SPRINGFIELD, Mo. — Good Friday, or Holy Friday to some, is traditionally celebrated the Friday before Easter Sunday as a commemoration of the Crucifixion of Jesus Christ. Usually observed with fasting and penance.
A holiday with such a long and celebrated past is likely to have some interesting things occur. We’ve compiled some of these interesting tidbits for you to think about over the weekend as we approach Easter.
- Some areas of Germany enforce a dancing ban on Easter weekend. No dancing whatsoever may take place beginning on Good Friday. But why? The reasoning is that the holiday is considered a a holiday of silence, mourning and reflection in reference to the death of Jesus.

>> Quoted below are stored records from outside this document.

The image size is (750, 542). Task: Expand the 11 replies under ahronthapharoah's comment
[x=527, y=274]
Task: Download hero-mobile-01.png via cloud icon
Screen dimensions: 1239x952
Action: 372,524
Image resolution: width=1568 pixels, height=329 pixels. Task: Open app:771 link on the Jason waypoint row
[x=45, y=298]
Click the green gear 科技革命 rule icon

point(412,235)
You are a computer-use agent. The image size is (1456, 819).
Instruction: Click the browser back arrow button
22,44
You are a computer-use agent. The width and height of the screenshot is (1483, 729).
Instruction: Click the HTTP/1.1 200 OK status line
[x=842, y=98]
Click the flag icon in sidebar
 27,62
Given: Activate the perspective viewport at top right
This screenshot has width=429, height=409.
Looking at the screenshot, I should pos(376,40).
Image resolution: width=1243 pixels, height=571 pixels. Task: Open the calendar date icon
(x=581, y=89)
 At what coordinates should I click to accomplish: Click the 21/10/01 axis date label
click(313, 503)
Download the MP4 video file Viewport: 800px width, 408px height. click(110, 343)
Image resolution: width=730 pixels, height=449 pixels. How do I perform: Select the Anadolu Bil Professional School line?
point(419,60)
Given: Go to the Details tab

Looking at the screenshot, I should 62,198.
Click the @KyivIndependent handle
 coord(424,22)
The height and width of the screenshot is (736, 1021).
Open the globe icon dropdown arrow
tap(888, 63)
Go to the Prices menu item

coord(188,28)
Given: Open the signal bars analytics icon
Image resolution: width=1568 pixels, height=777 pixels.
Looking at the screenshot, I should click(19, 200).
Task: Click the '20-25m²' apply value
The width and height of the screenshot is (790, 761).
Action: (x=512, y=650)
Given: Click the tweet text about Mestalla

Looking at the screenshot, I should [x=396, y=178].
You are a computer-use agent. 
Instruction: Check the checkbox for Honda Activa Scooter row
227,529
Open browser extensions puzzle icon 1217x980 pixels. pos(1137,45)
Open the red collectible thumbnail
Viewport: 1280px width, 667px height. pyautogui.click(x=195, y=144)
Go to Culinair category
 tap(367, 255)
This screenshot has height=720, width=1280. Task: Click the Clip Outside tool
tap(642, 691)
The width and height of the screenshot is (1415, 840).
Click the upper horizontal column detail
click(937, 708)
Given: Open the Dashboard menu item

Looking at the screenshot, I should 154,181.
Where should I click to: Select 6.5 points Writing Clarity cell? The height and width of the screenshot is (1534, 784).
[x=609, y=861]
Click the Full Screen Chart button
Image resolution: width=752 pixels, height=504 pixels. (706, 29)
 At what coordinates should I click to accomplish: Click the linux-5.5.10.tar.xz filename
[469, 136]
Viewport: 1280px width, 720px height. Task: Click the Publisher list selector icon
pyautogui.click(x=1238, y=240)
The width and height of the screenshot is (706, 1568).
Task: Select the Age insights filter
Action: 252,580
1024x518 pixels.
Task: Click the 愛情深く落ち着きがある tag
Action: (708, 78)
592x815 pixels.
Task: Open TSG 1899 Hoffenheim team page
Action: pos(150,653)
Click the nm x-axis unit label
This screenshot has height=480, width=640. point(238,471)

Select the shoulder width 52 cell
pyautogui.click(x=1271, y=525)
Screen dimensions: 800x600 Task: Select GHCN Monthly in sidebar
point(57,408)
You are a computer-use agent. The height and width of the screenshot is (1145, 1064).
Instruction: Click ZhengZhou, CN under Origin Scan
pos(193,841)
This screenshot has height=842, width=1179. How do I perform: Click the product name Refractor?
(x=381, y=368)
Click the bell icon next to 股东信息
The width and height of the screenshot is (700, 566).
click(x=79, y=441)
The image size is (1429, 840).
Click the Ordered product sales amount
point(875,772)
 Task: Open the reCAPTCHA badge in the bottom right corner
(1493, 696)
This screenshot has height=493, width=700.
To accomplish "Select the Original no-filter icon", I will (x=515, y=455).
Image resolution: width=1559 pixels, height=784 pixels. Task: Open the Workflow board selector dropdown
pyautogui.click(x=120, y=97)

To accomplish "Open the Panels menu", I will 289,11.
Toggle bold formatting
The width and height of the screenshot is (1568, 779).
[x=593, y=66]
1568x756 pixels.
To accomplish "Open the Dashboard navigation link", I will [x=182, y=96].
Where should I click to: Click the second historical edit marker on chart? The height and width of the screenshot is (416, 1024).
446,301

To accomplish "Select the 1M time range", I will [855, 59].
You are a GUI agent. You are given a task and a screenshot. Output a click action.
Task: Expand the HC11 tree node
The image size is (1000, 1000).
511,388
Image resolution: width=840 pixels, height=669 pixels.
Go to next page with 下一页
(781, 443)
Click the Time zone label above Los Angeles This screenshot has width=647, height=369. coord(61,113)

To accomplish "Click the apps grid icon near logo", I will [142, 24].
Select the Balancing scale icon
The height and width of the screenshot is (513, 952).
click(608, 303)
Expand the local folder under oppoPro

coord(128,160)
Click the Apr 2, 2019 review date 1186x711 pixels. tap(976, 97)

- In New Zealand another type of ban takes place, although for some this ban could be a cause for dancing. Legislation is in place that prohibits the airing of any business or retail advertisements of any kind over the entire holiday weekend. A consequence for a violation carries a hefty fine. New Zealand bands ads on Christmas as well.
- In 1930 the BBC reported that no newsworth events were occurring. Instead of forcing it and searching for stories to fill the airtime they played piano for the whole day. Can you imagine a whole day without any news in this day and age?
- Cuba only began celebrating Good Friday again in 2012 after Pope Benedict XVI visited the country. He requested the Cuban government make it an official holiday and allow its citizens to stay home and observe the sacred day.
- Nobody can agree on why the holiday carries its name. Some believe it to be called “Good Friday” originating from “God’s Friday” but was corrupted over time. Others say that it is derived from “Holy and Great Friday” as it was known in Greek liturgy.